The mechanism of transport of mRNA-protein (mRNP) complexes from transcription sites to nuclear pores has been the subject of many studies. Using molecular beacons to track single mRNA molecules in living cells, we have characterized the diffusion of mRNP complexes in the nucleus. The mRNP complexes move freely by Brownian diffusion at a rate that assures their dispersion throughout the nucleus before they exit into the cytoplasm, even when the transcription site is located near the nuclear periphery. The diffusion of mRNP complexes is restricted to the extranucleolar, interchromatin spaces. When mRNP complexes wander into dense chromatin, they tend to become stalled. Although the movement of mRNP complexes occurs without the expenditure of metabolic energy, ATP is required for the complexes to resume their motion after they become stalled. This finding provides an explanation for a number of observations in which mRNA transport appeared to be an enzymatically facilitated process.

tRNA-linked molecular beacons for imaging mRNAs in the cytoplasm of living cells.

When oligonucleotide probes are microinjected into cells to image the distribution of RNAs, they are rapidly sequestered into the nucleus.

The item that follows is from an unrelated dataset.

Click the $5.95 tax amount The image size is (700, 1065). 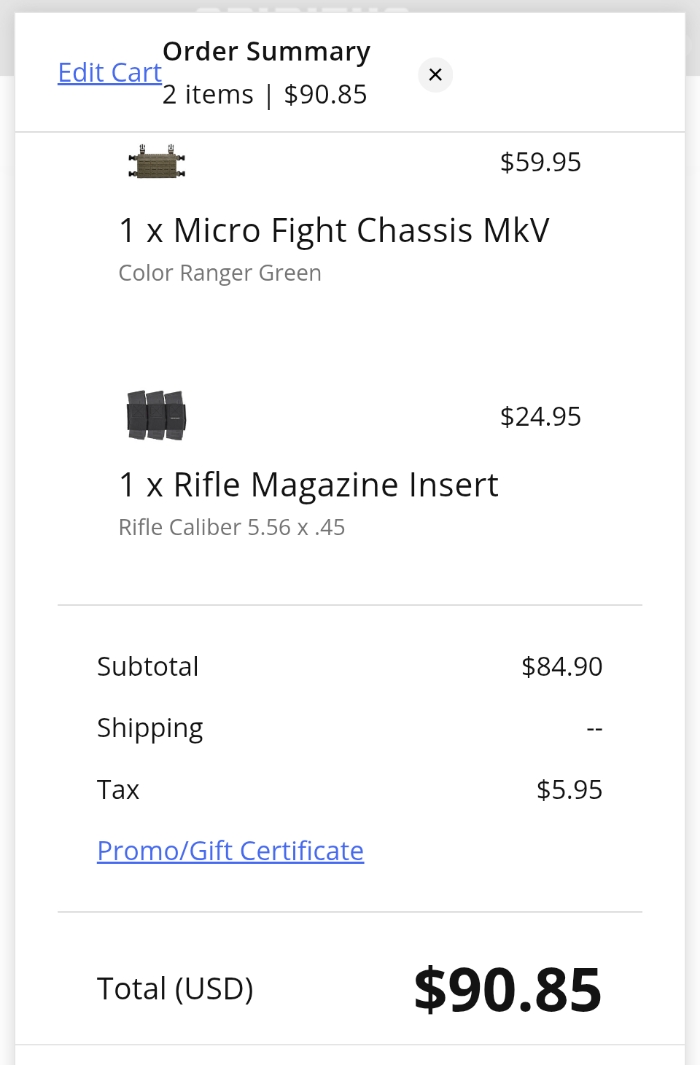(x=569, y=790)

As a result, it is difficult to detect mRNAs in the cytoplasm of living cells. We were able to overcome this process by attaching tRNA transcripts to the probes. We show that when fluorescently labeled tRNAs, tRNAs with extensions at their 5' end, or chimeric molecules in which a molecular beacon possessing a 2'-O-methylribonucleotide backbone is linked to a tRNA, are injected into the nucleus of HeLa cells, they are exported into the cytoplasm. When these constructs are introduced into the cytoplasm, they remain cytoplasmic. These constructs allow the distribution of both the general mRNA population and specific mRNAs to be imaged in living cells. This strategy should also be useful for enhancing the efficacy of antisense oligonucleotides by keeping them in the cytoplasm. Our observations show that the fidelity of the tRNA export system is relaxed for unnatural tRNA variants when they are introduced into the nucleus in large amounts.